Passage given
--- --- ---
How to use Kubernetes with Prefect

Part 1: Up and running

Published in

The Prefect Blog

8 min readNov 21, 2022

Kubernetes is a workhorse! 🐴 It’s a great way to declaratively scale containerized infrastructure up and down for long running processes. Kubernetes can also be a bear. 🐻 It has a lot of moving parts that can be cumbersome to run in harmony.

Prefect is awesome! 🚀 It lets you coordinate your workflows — running them on a schedule with automatic retries, caching, reusable configuration, a collaborative UI, and more. Prefect also provides observability into what’s happening across your data stack with automatic logging and notifications.

Prefect’s built-in Kubernetes support makes it easier to run your Python dataflow code at scale. You get all the that orchestration and observability goodness with scalable infrastructure for long-running processes. 🙂

If you aren’t familiar with Kubernetes (AKA K8s), check out my introductory posts on K8s concepts and commands.

If you aren’t familiar with Prefect v2, I suggest doing the Prefect tutorials and checking out the concept docs for flows, tasks, blocks, deployments, and code storage.

Why would you use K8s with Prefect?

If you’re already using Kubernetes to run your Python data engineering, ML training, or other backend workflows, you can benefit from all the observability and orchestration that Prefect provides.

If you’re already using Prefect and looking to scale up your code infrastructure with lots of customizability, Kubernetes is a great choice. For example, if want to run compute-heavy ML training processes, you might want to use K8s.

Using infrastructure

Prefect makes it easy for you to run your dataflow code in a variety of infrastructure. By default, your code runs in a local subprocess on your machine. Alternatively, you can create a deployment and specify the infrastructure for your code to run in. Prefect provides pre-built infrastructure blocks for integrating with Docker, Kubernetes, AWS ECS, GCP Cloud Run, and Azure Container Instances.
--- --- ---
Data lines
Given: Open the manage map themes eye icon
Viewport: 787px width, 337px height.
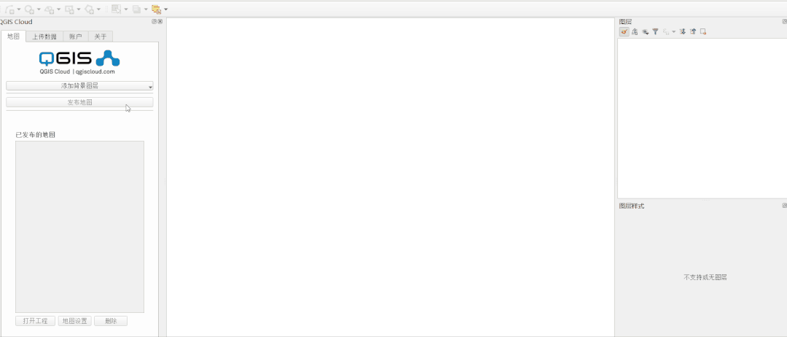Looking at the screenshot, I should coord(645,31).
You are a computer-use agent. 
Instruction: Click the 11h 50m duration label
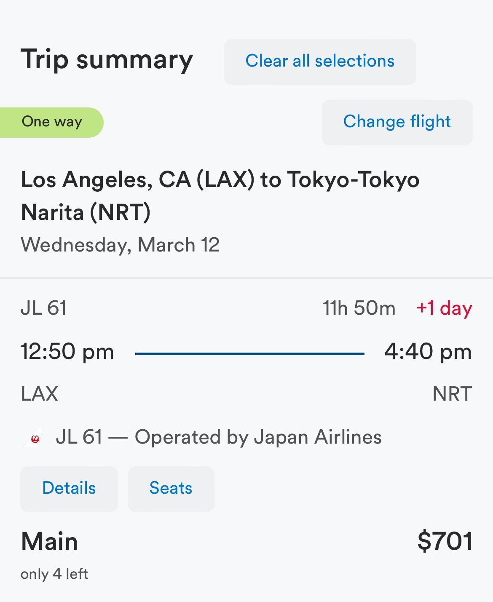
--- --- ---
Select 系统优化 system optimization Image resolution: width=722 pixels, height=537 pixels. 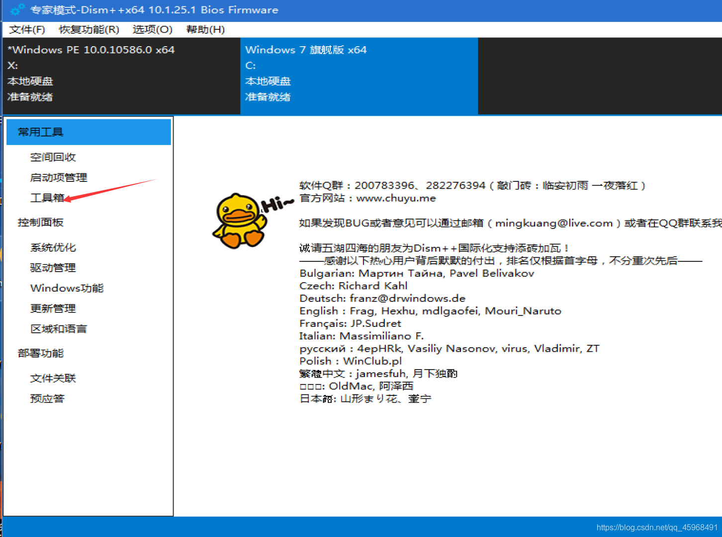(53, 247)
--- --- ---
Work required
Repeat the post on Kubernetes with Prefect word for word, from "Prefect is awesome!" to "K8s with Prefect?". The entries come from a separate source.

Answer to this task
Prefect is awesome! 🚀 It lets you coordinate your workflows — running them on a schedule with automatic retries, caching, reusable configuration, a collaborative UI, and more. Prefect also provides observability into what’s happening across your data stack with automatic logging and notifications.

Prefect’s built-in Kubernetes support makes it easier to run your Python dataflow code at scale. You get all the that orchestration and observability goodness with scalable infrastructure for long-running processes. 🙂

If you aren’t familiar with Kubernetes (AKA K8s), check out my introductory posts on K8s concepts and commands.

If you aren’t familiar with Prefect v2, I suggest doing the Prefect tutorials and checking out the concept docs for flows, tasks, blocks, deployments, and code storage.

Why would you use K8s with Prefect?